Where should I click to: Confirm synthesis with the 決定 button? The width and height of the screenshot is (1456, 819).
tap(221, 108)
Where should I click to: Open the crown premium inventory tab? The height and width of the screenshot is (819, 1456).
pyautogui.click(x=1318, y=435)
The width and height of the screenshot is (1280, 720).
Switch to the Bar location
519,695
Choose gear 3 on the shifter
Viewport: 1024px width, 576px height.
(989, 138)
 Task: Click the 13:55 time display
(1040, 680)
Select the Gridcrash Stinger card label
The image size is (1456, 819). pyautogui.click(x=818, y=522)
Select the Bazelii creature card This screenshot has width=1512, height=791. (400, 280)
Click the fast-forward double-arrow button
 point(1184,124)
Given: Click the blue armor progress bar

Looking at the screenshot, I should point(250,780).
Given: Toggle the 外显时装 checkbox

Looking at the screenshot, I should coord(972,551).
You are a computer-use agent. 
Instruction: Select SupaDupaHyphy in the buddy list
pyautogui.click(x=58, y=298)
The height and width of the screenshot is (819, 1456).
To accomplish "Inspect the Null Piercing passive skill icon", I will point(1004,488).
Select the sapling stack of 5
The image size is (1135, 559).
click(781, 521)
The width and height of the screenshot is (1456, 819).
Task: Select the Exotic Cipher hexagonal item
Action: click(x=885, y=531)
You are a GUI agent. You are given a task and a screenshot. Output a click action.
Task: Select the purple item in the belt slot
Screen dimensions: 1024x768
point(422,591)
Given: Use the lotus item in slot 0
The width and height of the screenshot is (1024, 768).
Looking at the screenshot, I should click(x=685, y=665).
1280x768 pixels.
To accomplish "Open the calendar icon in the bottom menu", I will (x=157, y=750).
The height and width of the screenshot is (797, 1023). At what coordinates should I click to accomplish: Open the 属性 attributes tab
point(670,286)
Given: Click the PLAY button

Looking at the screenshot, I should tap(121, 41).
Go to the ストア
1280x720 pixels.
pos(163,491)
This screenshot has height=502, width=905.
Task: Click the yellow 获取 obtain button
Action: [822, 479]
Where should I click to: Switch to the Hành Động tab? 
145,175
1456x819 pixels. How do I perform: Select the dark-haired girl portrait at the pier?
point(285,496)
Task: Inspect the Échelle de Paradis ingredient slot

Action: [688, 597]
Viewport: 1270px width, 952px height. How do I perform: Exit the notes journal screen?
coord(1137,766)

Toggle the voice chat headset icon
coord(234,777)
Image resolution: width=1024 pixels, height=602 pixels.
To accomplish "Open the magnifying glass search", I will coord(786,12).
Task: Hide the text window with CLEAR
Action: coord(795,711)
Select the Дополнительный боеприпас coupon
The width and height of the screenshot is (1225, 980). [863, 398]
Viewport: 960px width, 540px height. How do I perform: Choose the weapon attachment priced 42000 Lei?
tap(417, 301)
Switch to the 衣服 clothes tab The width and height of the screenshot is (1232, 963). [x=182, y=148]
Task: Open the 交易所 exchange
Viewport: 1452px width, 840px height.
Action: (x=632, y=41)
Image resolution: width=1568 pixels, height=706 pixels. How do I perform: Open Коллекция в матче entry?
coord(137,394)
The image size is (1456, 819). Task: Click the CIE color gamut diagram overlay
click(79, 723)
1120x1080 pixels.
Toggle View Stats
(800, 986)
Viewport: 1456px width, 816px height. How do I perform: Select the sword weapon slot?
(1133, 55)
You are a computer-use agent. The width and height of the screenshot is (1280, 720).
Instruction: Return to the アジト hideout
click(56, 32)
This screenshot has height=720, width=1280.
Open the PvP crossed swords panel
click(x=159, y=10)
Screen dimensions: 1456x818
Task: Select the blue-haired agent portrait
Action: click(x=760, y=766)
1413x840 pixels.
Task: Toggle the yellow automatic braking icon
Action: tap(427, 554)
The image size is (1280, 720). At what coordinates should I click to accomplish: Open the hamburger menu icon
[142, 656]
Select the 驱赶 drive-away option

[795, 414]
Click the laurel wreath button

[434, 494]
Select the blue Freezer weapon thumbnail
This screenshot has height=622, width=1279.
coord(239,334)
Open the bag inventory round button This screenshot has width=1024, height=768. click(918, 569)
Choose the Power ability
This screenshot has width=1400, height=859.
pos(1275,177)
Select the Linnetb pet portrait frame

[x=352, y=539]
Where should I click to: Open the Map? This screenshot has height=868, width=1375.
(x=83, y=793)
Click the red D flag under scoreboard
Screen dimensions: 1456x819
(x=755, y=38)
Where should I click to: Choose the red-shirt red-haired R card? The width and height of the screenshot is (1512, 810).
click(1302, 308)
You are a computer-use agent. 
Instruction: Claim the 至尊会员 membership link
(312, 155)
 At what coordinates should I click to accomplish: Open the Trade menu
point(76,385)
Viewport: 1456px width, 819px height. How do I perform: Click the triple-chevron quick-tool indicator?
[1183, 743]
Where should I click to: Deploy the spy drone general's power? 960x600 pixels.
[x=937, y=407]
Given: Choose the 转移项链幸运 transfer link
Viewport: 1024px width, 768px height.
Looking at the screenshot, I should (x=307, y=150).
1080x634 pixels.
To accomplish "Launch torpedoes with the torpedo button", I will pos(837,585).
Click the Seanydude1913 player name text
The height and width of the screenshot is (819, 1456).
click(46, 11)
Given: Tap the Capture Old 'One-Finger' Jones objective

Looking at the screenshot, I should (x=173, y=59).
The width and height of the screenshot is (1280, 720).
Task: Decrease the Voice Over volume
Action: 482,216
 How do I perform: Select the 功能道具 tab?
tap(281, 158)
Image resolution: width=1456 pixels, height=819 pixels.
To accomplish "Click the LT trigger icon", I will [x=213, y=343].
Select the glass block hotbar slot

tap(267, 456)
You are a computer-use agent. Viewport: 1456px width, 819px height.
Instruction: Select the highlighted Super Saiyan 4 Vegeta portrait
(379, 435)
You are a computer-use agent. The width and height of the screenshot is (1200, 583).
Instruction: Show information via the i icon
- - - - - - -
▶ **Problem to solve**
Rewrite all of the material above, swapping every "Instruction" for "Command" and changing nothing else.

▶ **Task result**
Where should I click to: Confirm synthesis with the 決定 button? The width and height of the screenshot is (1456, 819).
tap(221, 108)
Where should I click to: Open the crown premium inventory tab? The height and width of the screenshot is (819, 1456).
pyautogui.click(x=1318, y=435)
The width and height of the screenshot is (1280, 720).
Switch to the Bar location
519,695
Choose gear 3 on the shifter
Viewport: 1024px width, 576px height.
(989, 138)
 Task: Click the 13:55 time display
(1040, 680)
Select the Gridcrash Stinger card label
The image size is (1456, 819). pyautogui.click(x=818, y=522)
Select the Bazelii creature card This screenshot has width=1512, height=791. (400, 280)
Click the fast-forward double-arrow button
 point(1184,124)
Given: Click the blue armor progress bar

Looking at the screenshot, I should point(250,780).
Given: Toggle the 外显时装 checkbox

Looking at the screenshot, I should coord(972,551).
You are a computer-use agent. 
Command: Select SupaDupaHyphy in the buddy list
pyautogui.click(x=58, y=298)
The height and width of the screenshot is (819, 1456).
To accomplish "Inspect the Null Piercing passive skill icon", I will point(1004,488).
Select the sapling stack of 5
The image size is (1135, 559).
click(781, 521)
The width and height of the screenshot is (1456, 819).
Task: Select the Exotic Cipher hexagonal item
Action: click(x=885, y=531)
You are a GUI agent. You are given a task and a screenshot. Output a click action.
Task: Select the purple item in the belt slot
Screen dimensions: 1024x768
point(422,591)
Given: Use the lotus item in slot 0
The width and height of the screenshot is (1024, 768).
Looking at the screenshot, I should click(x=685, y=665).
1280x768 pixels.
To accomplish "Open the calendar icon in the bottom menu", I will (x=157, y=750).
The height and width of the screenshot is (797, 1023). At what coordinates should I click to accomplish: Open the 属性 attributes tab
point(670,286)
Given: Click the PLAY button

Looking at the screenshot, I should tap(121, 41).
Go to the ストア
1280x720 pixels.
pos(163,491)
This screenshot has height=502, width=905.
Task: Click the yellow 获取 obtain button
Action: [822, 479]
Where should I click to: Switch to the Hành Động tab? 
145,175
1456x819 pixels. How do I perform: Select the dark-haired girl portrait at the pier?
point(285,496)
Task: Inspect the Échelle de Paradis ingredient slot

Action: [688, 597]
Viewport: 1270px width, 952px height. How do I perform: Exit the notes journal screen?
coord(1137,766)

Toggle the voice chat headset icon
coord(234,777)
Image resolution: width=1024 pixels, height=602 pixels.
To accomplish "Open the magnifying glass search", I will coord(786,12).
Task: Hide the text window with CLEAR
Action: coord(795,711)
Select the Дополнительный боеприпас coupon
The width and height of the screenshot is (1225, 980). [863, 398]
Viewport: 960px width, 540px height. How do I perform: Choose the weapon attachment priced 42000 Lei?
tap(417, 301)
Switch to the 衣服 clothes tab The width and height of the screenshot is (1232, 963). [x=182, y=148]
Task: Open the 交易所 exchange
Viewport: 1452px width, 840px height.
Action: (x=632, y=41)
Image resolution: width=1568 pixels, height=706 pixels. How do I perform: Open Коллекция в матче entry?
coord(137,394)
The image size is (1456, 819). Task: Click the CIE color gamut diagram overlay
click(79, 723)
1120x1080 pixels.
Toggle View Stats
(800, 986)
Viewport: 1456px width, 816px height. How do I perform: Select the sword weapon slot?
(1133, 55)
You are a computer-use agent. The width and height of the screenshot is (1280, 720).
Command: Return to the アジト hideout
click(56, 32)
This screenshot has height=720, width=1280.
Open the PvP crossed swords panel
click(x=159, y=10)
Screen dimensions: 1456x818
Task: Select the blue-haired agent portrait
Action: click(x=760, y=766)
1413x840 pixels.
Task: Toggle the yellow automatic braking icon
Action: tap(427, 554)
The image size is (1280, 720). At what coordinates should I click to accomplish: Open the hamburger menu icon
[142, 656]
Select the 驱赶 drive-away option

[795, 414]
Click the laurel wreath button

[434, 494]
Select the blue Freezer weapon thumbnail
This screenshot has height=622, width=1279.
coord(239,334)
Open the bag inventory round button This screenshot has width=1024, height=768. click(918, 569)
Choose the Power ability
This screenshot has width=1400, height=859.
pos(1275,177)
Select the Linnetb pet portrait frame

[x=352, y=539]
Where should I click to: Open the Map? This screenshot has height=868, width=1375.
(x=83, y=793)
Click the red D flag under scoreboard
Screen dimensions: 1456x819
(x=755, y=38)
Where should I click to: Choose the red-shirt red-haired R card? The width and height of the screenshot is (1512, 810).
click(1302, 308)
You are a computer-use agent. 
Command: Claim the 至尊会员 membership link
(312, 155)
 At what coordinates should I click to accomplish: Open the Trade menu
point(76,385)
Viewport: 1456px width, 819px height. How do I perform: Click the triple-chevron quick-tool indicator?
[1183, 743]
Where should I click to: Deploy the spy drone general's power? 960x600 pixels.
[x=937, y=407]
Given: Choose the 转移项链幸运 transfer link
Viewport: 1024px width, 768px height.
Looking at the screenshot, I should (x=307, y=150).
1080x634 pixels.
To accomplish "Launch torpedoes with the torpedo button", I will pos(837,585).
Click the Seanydude1913 player name text
The height and width of the screenshot is (819, 1456).
click(46, 11)
Given: Tap the Capture Old 'One-Finger' Jones objective

Looking at the screenshot, I should (x=173, y=59).
The width and height of the screenshot is (1280, 720).
Task: Decrease the Voice Over volume
Action: 482,216
 How do I perform: Select the 功能道具 tab?
tap(281, 158)
Image resolution: width=1456 pixels, height=819 pixels.
To accomplish "Click the LT trigger icon", I will [x=213, y=343].
Select the glass block hotbar slot

tap(267, 456)
You are a computer-use agent. Viewport: 1456px width, 819px height.
Command: Select the highlighted Super Saiyan 4 Vegeta portrait
(379, 435)
You are a computer-use agent. The width and height of the screenshot is (1200, 583).
Command: Show information via the i icon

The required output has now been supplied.